On a cloudy night in the future, special operators are conducting a nighttime raid on an enemy compound. A mission commander aboard an AC-130J Ghostrider gunship sets his sights on a target.
Using a high-energy laser, he aims and shoots at an electrical transformer, the engine of a pick-up truck, communication equipment stacked near the compound’s front door, and a drone sitting in the courtyard.
“Without the slightest bang, whoosh, thump, explosion, or even aircraft engine hum, four key targets are permanently disabled. The enemy has no communications, no escape vehicle, no electrical power and no retaliatory” intelligence, surveillance and reconnaissance capability, said Lt. Gen. Brad Webb, commander of Air Force Special Operations Command, as he relayed the story.

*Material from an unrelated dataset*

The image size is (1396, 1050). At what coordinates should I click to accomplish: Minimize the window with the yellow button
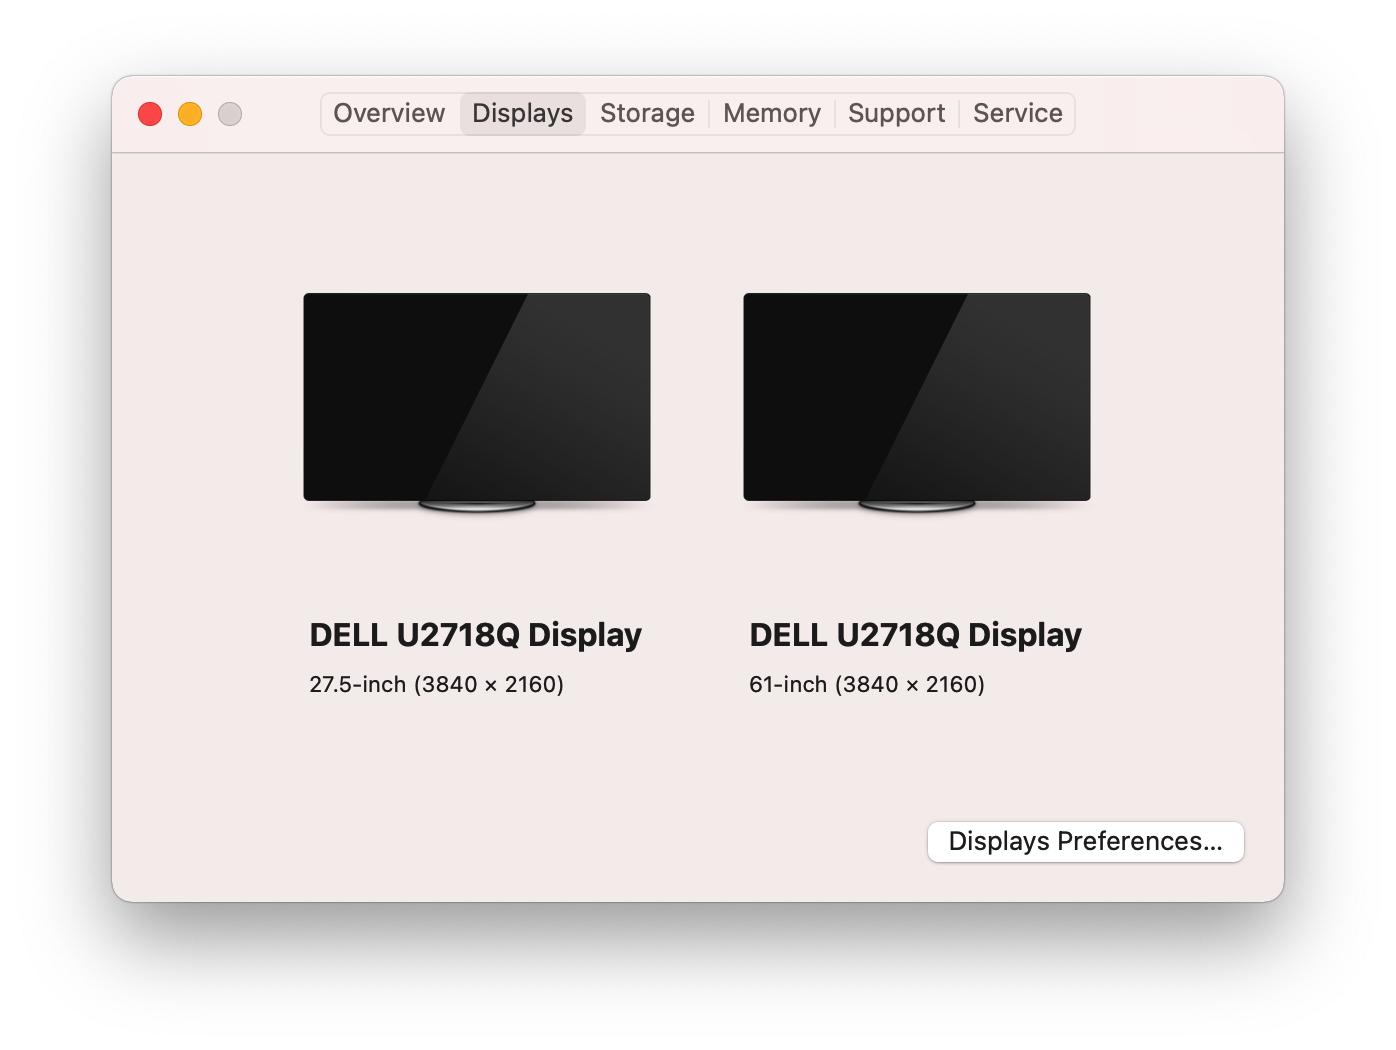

“Minutes later, the team emerges from the compound, terrorist mastermind in hand. A successful raid,” he said.
The imagined scenario — which Webb described at a recent directed energy summit in Washington, D.C. — is 100 percent feasible and realistic, he said. Such technology — alongside other emerging concepts such as tactical off-board sensors — will be ready soon and will change how AFSOC conducts offensive missions, he added.
The directed energy weapon is “rapidly moving” from the conceptual to the practical, he said in late March. Webb recently visited MIT Lincoln Labs to view its advancements, and saw Naval Sea Systems Command Dahlgren’s latest efforts to network all of the various components within the aircraft.
He was impressed by the improvements that had been made.